Growli

Soil & potting mix

Best soil for Costmary (Tanacetum balsamita)

Also called Costmary, Bible Leaf, Mint Geranium.

More about costmary

About Costmary

Tanacetum balsamita · also called Costmary, Bible Leaf · herb

Costmary is a hardy, spreading perennial with long, balsam-and-mint-scented silver-green leaves once used to flavour ale and as a fragrant bookmark in bibles. It is tough, drought-tolerant, and undemanding, spreading by rhizomes in full sun and free-draining soil. Flowers are small and yellow; many gardeners grow it purely for the aromatic foliage.

Preferred mix: Average, free-draining loam

Watch for — Invasive spreading: Rhizomes spread vigorously and the clump can colonise beds. Plant where it can roam, or contain it in a buried pot or root barrier and divide regularly.

Why costmary needs this mix

Costmary is a hungry, thirsty leafy herb — it wants a rich, moisture-retentive but free-draining loam, well fed and never baked dry.

For the full picture on what makes up a good mix, see our guide to the main types of soil and potting media — it explains why each ingredient above behaves the way it does.

What goes wrong with the wrong mix

The wrong soil is one of the most common reasons costmary struggles, and the damage often shows up weeks later as a watering problem. For this species specifically:

Under-feeding and inconsistent moisture. Costmary needs genuinely rich soil plus steady watering — most disappointing crops come down to one or both being short.

pH — does it matter for costmary?

Costmary does best around pH 6.0-7.0 (slightly acidic to neutral). It is worth a cheap soil test for an outdoor bed; very acidic soil benefits from a little lime well before planting.

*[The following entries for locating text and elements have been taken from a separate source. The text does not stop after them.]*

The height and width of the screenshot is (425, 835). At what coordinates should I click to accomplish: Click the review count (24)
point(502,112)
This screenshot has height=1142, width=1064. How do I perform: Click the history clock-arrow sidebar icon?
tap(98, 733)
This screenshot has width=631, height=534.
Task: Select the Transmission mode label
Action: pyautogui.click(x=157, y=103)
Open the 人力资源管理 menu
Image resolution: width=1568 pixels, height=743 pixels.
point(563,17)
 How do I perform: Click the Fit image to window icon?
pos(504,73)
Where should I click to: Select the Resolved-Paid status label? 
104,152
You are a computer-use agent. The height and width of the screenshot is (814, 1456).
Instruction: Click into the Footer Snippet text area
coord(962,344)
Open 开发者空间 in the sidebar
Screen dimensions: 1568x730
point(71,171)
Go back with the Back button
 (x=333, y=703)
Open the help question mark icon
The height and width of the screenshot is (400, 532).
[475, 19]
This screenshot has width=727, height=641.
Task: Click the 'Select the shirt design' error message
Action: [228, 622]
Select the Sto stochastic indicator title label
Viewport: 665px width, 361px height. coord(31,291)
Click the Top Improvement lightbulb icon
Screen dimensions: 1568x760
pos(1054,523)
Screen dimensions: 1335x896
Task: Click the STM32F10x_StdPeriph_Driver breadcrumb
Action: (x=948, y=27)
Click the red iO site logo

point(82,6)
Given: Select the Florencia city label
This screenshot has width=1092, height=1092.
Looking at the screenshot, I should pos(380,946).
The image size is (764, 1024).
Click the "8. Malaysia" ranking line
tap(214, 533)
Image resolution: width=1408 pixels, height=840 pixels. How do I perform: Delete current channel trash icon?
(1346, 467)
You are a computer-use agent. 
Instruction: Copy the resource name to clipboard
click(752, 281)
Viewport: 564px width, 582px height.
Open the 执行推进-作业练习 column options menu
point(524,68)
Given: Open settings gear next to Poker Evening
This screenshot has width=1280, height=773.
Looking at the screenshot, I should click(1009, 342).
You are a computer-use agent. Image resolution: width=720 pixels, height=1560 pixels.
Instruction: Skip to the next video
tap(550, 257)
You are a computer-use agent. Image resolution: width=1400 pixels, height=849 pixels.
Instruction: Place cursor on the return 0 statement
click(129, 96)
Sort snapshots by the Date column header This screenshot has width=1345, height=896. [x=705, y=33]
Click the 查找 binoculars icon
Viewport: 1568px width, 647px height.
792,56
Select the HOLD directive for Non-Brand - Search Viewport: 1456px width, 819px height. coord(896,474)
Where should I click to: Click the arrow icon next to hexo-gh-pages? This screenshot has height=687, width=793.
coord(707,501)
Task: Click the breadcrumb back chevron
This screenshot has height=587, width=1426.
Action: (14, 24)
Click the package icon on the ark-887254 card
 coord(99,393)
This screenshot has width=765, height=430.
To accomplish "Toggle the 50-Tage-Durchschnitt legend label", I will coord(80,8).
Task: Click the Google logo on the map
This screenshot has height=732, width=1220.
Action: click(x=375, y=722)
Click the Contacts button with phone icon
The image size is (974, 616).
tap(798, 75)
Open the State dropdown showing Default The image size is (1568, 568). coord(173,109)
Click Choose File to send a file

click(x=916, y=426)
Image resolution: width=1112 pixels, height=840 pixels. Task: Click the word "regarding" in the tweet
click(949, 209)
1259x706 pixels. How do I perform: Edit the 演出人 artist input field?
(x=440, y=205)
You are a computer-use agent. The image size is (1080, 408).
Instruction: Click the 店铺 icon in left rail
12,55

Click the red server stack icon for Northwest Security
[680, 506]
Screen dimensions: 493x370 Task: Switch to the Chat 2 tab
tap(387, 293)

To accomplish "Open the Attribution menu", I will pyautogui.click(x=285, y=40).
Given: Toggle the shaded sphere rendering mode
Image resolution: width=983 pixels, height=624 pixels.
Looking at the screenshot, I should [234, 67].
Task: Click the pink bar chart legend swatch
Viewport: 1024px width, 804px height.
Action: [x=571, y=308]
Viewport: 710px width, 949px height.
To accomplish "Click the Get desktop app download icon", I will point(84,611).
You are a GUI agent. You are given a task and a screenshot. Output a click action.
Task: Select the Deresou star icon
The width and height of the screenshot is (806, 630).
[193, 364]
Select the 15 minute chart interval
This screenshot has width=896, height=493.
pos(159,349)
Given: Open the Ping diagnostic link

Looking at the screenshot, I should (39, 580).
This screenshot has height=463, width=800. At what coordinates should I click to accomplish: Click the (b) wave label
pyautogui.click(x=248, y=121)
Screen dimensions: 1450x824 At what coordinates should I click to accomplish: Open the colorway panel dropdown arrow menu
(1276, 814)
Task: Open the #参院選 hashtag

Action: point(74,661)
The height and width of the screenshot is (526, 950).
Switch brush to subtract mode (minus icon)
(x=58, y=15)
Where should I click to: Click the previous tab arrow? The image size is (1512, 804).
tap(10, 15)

If you want to check or adjust it, the soil pH guide walks through testing and the safe ways to nudge a mix more acidic or more alkaline.

DIY mix vs a bagged one

For containers a good multipurpose or vegetable compost works for costmary with extra feed through the season. For beds, the real win is digging in plenty of well-rotted compost or manure — that beats any bag.

Drainage and the pot

Rich but free-draining is the target: raised beds and large containers both deliver it. Mulch heavily to even out moisture and roughly halve how often you water.

Costmary is usually grown for a single season, so "repotting" means starting fresh each year — never reuse exhausted, disease-prone compost for the same crop family. When the time comes, our repotting guide for costmary covers the timing and technique step by step.

Costmary soil — frequently asked questions

What is the best soil mix for costmary?

3 parts rich peat-free compost : 1 part well-rotted garden compost or manure : 1 part perlite or grit (containers) / leaf mould (beds). Costmary grows fast and puts on a lot of soft leaf, so it draws heavily on both nutrients and water — a lean mix simply cannot keep up.

Can I use normal potting soil for costmary?

A poor, thin or sandy mix starves costmary — growth stalls, leaves pale, and the plant bolts to seed early. For containers a good multipurpose or vegetable compost works for costmary with extra feed through the season. For beds, the real win is digging in plenty of well-rotted compost or manure — that beats any bag.

Does costmary need a special pH?

Costmary does best around pH 6.0-7.0 (slightly acidic to neutral). It is worth a cheap soil test for an outdoor bed; very acidic soil benefits from a little lime well before planting.

Should I buy a bagged mix or make my own for costmary?

For containers a good multipurpose or vegetable compost works for costmary with extra feed through the season. For beds, the real win is digging in plenty of well-rotted compost or manure — that beats any bag.

How often should I refresh the soil for costmary?

Costmary is usually grown for a single season, so "repotting" means starting fresh each year — never reuse exhausted, disease-prone compost for the same crop family. Rich but free-draining is the target: raised beds and large containers both deliver it. Mulch heavily to even out moisture and roughly halve how often you water.